2. I don't agree that the Hobby Lobby decision applies to 90 % of the companies in America. Although most of our population is employed by small businesses, it is unlikely that these business are "closely held" by a small group of people who all agree on religious principals.

3. Corporations, as "persons" are held to the same standards as individuals. Your logic fails on two levels:

a. We can be anti-semitic, racist, etc. so long as what we are doing is exercising our right of free speech.

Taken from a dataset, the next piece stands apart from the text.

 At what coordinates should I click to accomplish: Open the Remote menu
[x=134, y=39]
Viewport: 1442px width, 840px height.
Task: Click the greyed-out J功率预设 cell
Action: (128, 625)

The hate crime laws relate to physically harming a person because of a demonstrable hatred reason, such as calling him by a racist epithet while assaulting him.

Actually, a corporation has less latitude in this area, particularly if it can be demonstrated that any of the attitudes you listed resulted in failing to hire or promote a person in the protected class.

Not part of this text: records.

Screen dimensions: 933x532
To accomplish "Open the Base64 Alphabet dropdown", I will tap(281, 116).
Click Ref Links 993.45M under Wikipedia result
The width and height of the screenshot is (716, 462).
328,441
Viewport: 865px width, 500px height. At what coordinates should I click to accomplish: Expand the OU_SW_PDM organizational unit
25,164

b. Hobby Lobby did not go against the law. The Supreme Court affirmed that what Hobby Lobby wanted to do complied with the law.

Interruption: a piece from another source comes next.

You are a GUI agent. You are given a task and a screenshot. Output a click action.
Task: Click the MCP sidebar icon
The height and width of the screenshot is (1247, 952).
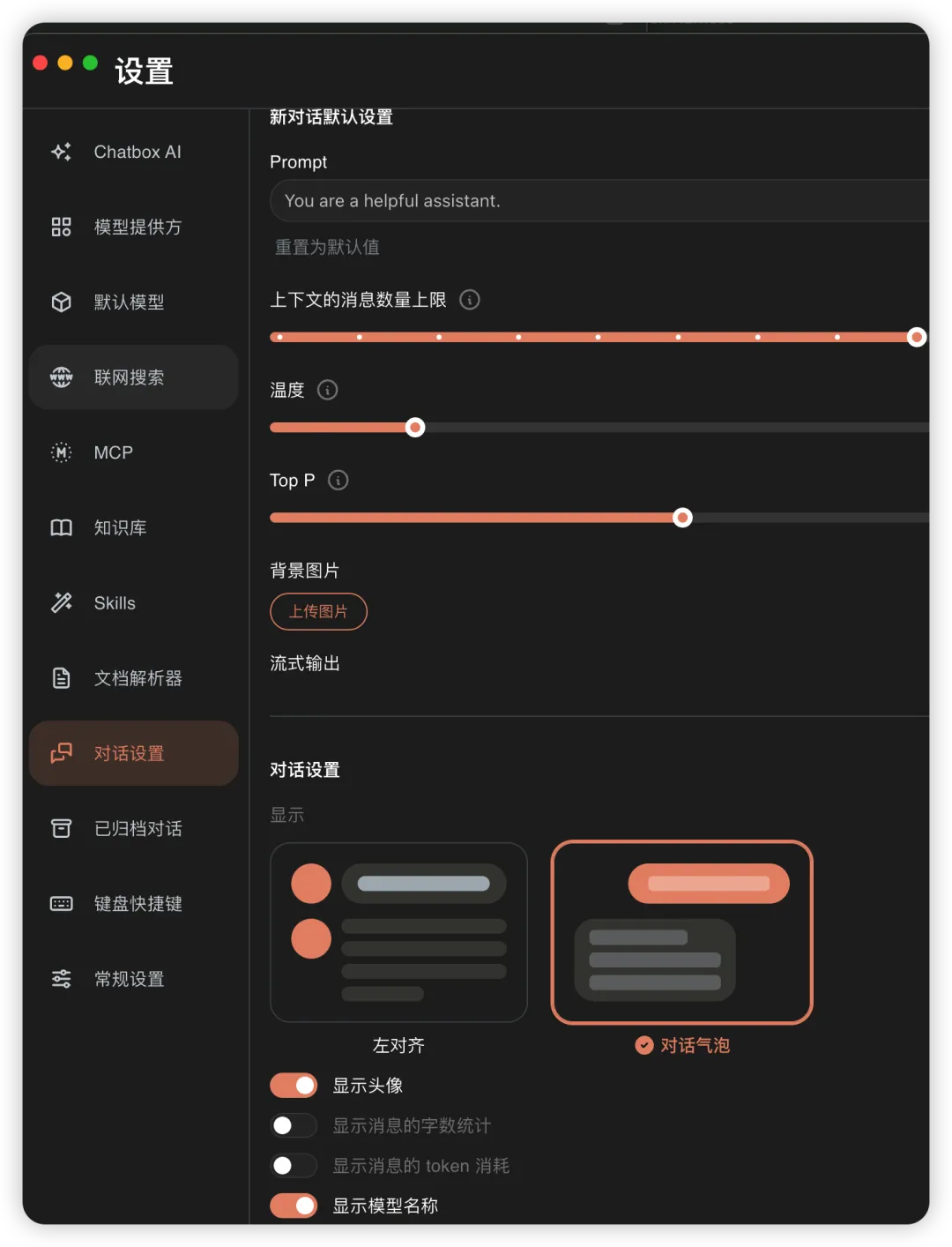(61, 452)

4. Churches are not taxed in compliance with Article One of the Bill of Rights.

The First Amendment clearly places the church outside the jurisdiction of the civil government: "Congress shall make NO LAW respecting an establishment of religion, nor prohibiting the free exercise thereof."

Religion cannot be free if you have to pay the government, through taxation, to exercise it.

The IRS tax code specifies that in order to be considered for tax-exempt status by the IRS an organization must fill out and submit IRS Form 1023 and 1024. IRS states that churches need not submit the forms. They are automatically tax exempt.

--------- You might want to change this. It would require a Constitutional Amendment. The odds on accomplishing that are extremely low.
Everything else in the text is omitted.